Can anybody recommend DIY livery for two or possibly three geldings near Kineton/Moreton in Marsh or anywhere in between. I will be moving to Kineton and working in Moreton in Marsh, hence the search area. Must have a school and all year round turnout, preferably quiet hacking as well but I may be asking too much for all that!! Small private yard or big busy yards considered. Wanting to move one horse ASAP with the other one/two following at the beginning of May (one is for sale so will only be coming with us if he hasn't sold by then). I don't start my new job until May (10 weeks) but one of the horses is not coping on his current yard which has no turnout now due to the ground being so wet! Not a nutter, just a Connemara who is used to a leg stretch everyday.

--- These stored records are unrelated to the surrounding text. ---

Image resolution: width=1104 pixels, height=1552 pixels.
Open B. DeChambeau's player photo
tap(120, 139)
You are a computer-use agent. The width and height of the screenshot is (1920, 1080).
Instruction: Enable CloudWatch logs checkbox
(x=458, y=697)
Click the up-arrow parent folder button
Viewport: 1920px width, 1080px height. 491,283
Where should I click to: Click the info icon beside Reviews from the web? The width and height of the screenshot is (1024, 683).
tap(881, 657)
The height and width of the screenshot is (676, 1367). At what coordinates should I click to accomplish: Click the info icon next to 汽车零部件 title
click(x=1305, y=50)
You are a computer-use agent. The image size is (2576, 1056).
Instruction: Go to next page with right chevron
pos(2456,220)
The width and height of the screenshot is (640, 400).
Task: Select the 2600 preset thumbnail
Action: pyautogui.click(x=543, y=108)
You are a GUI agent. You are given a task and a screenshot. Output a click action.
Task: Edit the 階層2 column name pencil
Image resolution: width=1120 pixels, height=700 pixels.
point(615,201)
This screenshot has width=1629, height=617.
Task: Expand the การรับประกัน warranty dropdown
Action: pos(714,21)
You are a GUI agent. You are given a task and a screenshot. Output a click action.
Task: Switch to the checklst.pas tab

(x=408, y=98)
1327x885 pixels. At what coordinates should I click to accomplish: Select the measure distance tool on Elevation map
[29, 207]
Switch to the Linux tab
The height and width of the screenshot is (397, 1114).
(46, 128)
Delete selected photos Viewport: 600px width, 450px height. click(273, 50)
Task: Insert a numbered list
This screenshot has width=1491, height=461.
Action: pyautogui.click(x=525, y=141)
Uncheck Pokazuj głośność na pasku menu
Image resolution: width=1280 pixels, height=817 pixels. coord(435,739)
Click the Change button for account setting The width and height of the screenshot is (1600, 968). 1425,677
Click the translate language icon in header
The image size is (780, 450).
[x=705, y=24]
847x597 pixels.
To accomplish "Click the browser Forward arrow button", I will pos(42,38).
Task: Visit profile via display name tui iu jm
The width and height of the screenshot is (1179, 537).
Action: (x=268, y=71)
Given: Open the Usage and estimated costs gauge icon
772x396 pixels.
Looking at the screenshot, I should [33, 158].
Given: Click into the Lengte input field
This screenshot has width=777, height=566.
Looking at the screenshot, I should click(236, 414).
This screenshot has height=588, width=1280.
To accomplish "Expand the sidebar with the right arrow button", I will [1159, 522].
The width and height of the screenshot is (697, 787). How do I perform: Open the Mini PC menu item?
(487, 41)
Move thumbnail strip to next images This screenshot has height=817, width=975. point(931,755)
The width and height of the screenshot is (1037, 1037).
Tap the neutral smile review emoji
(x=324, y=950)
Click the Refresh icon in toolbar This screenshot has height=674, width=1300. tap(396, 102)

Any help greatly appreciated!


----------



## Lindylouanne (18 February 2014)

Big yard at Radway where they do DIY. Huge indoor and outdoor schools, not sure about turnout and have no idea of cost. I know they have just downsized their riding school stock so may have room. It would mean a little bit of a dogleg to get to Moreton but worth a look.


----------



## Mimi2610 (19 February 2014)

Not many DIY yards around Moreton and it's roughly £70-80 pw per horse. Try Poplars Farm or there's the Beswick's Pebbly Brook Farm next door. Beswicks are the only people that I know of in that area that winter turnout, it gets very wet in winter.


----------



## Barbie (24 February 2014)

Great, thank you for your suggestions! Moreton does seem to be very expensive so may end up looking further North but I'll have a google and try to find some contact numbers for the yard you've suggested.


----------